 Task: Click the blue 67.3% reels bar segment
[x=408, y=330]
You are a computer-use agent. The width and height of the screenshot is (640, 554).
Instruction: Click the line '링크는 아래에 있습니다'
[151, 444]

▸ **To do**
While keeping every line the same, please copy out all the records.

▸ **Answer section**
 Task: Click the blue 67.3% reels bar segment
[x=408, y=330]
You are a computer-use agent. The width and height of the screenshot is (640, 554).
Instruction: Click the line '링크는 아래에 있습니다'
[151, 444]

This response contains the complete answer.